I believe in gamification. By establishing a reward-based system where players are rewarded for solving complex problems, we’re untangling a lot of issues that would otherwise get pushed aside. People love chasing a prize, and by rewarding handsomely, it not only strengthens the bond between those who did the work, it obviously helps the company but also doesn’t burn people out through boredom. 

Do first and chase hierarchy later. If you start doing things because it makes the flow of the work more manageable, and then realize you deserve a promotion for your efforts, we’ll talk about it. We believe in the team dynamic, but also self-starting.

My team is comprised of 45 people, 3 managers. The total amount of people in the "Engineering" for the company is 200 worldwide and spread across 3 offices.

"Our philosophy: we run a service. People should own the problems that we're solving, along with the issues that arise."

We believe in Full Stack Ownership. Building ownership is hard because it’s a part of the culture, which is something you can’t force because once you become heavy-handed, it can ruin everything. It’s common in Poland that as a dev you’re seen as some kind of special ops that are called when there is a problem that needs to be solved - but it’s reactive. Startup-minded people love having a broader scope, people coming from “older” companies not so much, and they need to adapt to the mindset.

Software development is a jungle.

Most of the time, you’re gardening and pruning, but you can’t predict a meltdown, so accept that you can’t control it, but you have to manage it. You’re not growing trees, you’re managing the forest.

Sumo Logic creates software for engineers, so we can never forget our core audience. Educating people from the start – even before hiring them, is critical to how we do things. We have Product Managers (also, mini PMs for micro-services) who define, design, implement and maintain features, but the ideal state as a manager is to not to have to do anything. A well-oiled machine is the dream. 

We strive for visibility across all channels. From software to how we solve problems, we’re building products for people like us, other software engineers. We champion culture above all because we need to stay focused on keeping who our core audience is and what they want from us as a product, but also a company as we scale into different areas.

"We maintain that hiring for the right fit is more critical than someone with hard skills. We've passed on some top-notch engineers because they weren't a fit."

A good manager doesn’t get in the way of their people. We need to keep an eye on solving problems, handling escalations, but also if things are going wrong, be the gardener early on - don’t let problems grow. Never postpone. Weeds grow, and it’ll only get worse. 

Hackathons are essential. We hold two every year, and they last a week. It’s enough time to develop something not only on developers level but on teams level too, we tried shorter hackathons, and there wasn’t enough time for teams. We look for positive black swans - but do not let chaos affect clear KPIs (cost estimations etc.).

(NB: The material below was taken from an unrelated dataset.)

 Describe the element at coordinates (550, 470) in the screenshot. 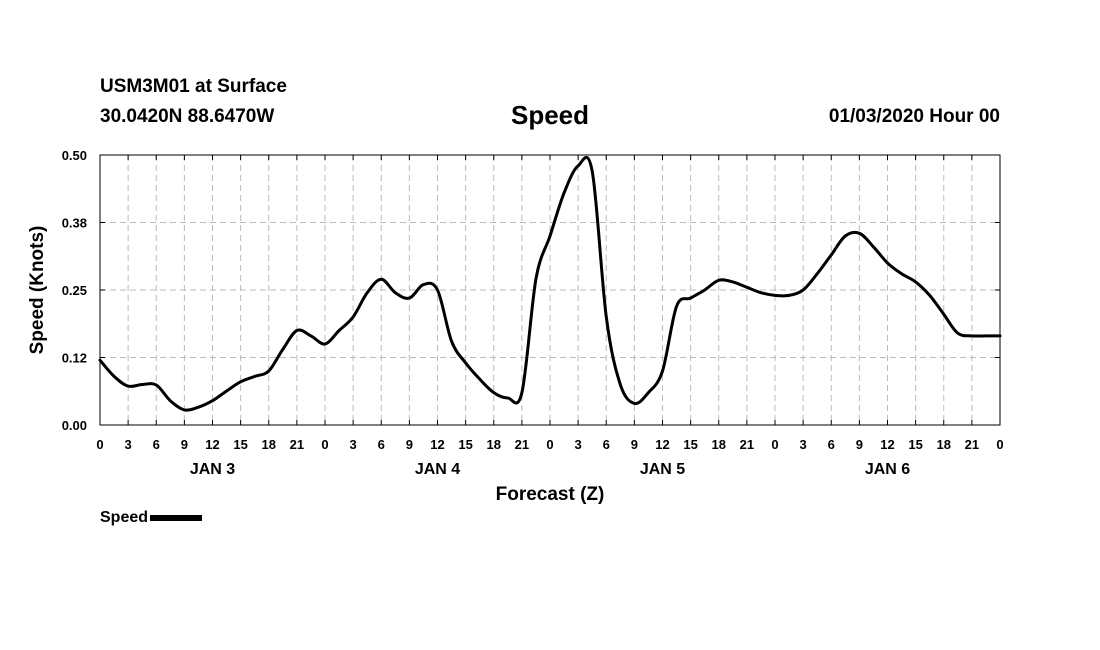

I see `day-labels: JAN 3 JAN 4 JAN 5 JAN 6` at that location.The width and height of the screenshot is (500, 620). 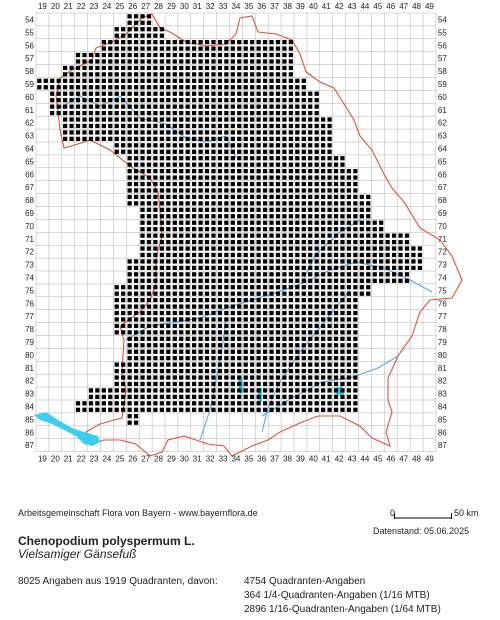 I want to click on stats-sixteenth-quadrant: 2896 1/16-Quadranten-Angaben (1/64 MTB), so click(x=342, y=610).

Your first few hires define the culture of the office and the company. You should know 20 people you’d love to come join you, that you already know who you’d like to work with.

After working with remote teams for a while now, I’ve learned a few things: You need to prioritize work from remote workers higher than locals because those in the office are easier to connect with, even it’s just for a Coke and quick check-in. You need to have a system. How do you handle working within different time zones?

Team-to-team relations are easier to maintain than individual-to-individual when talking about distributed teams. There are a lot of tools out there like Slack, Trello, and Confluence that make collaborating straightforward. We’re split between the US and Poland, so we need systems everyone can embrace.

"Working across the world has taught me to be more organized with my thoughts."

How I interact with someone who’s hours behind. We both need to accomplish our goals, so when we talk, it needs to be meaningful. Sometimes you need to stay longer and sacrifice dinner at home to connect with people. You need to understand the interactions, join the discussion early on when something is developing or needs to be fixed ASAP.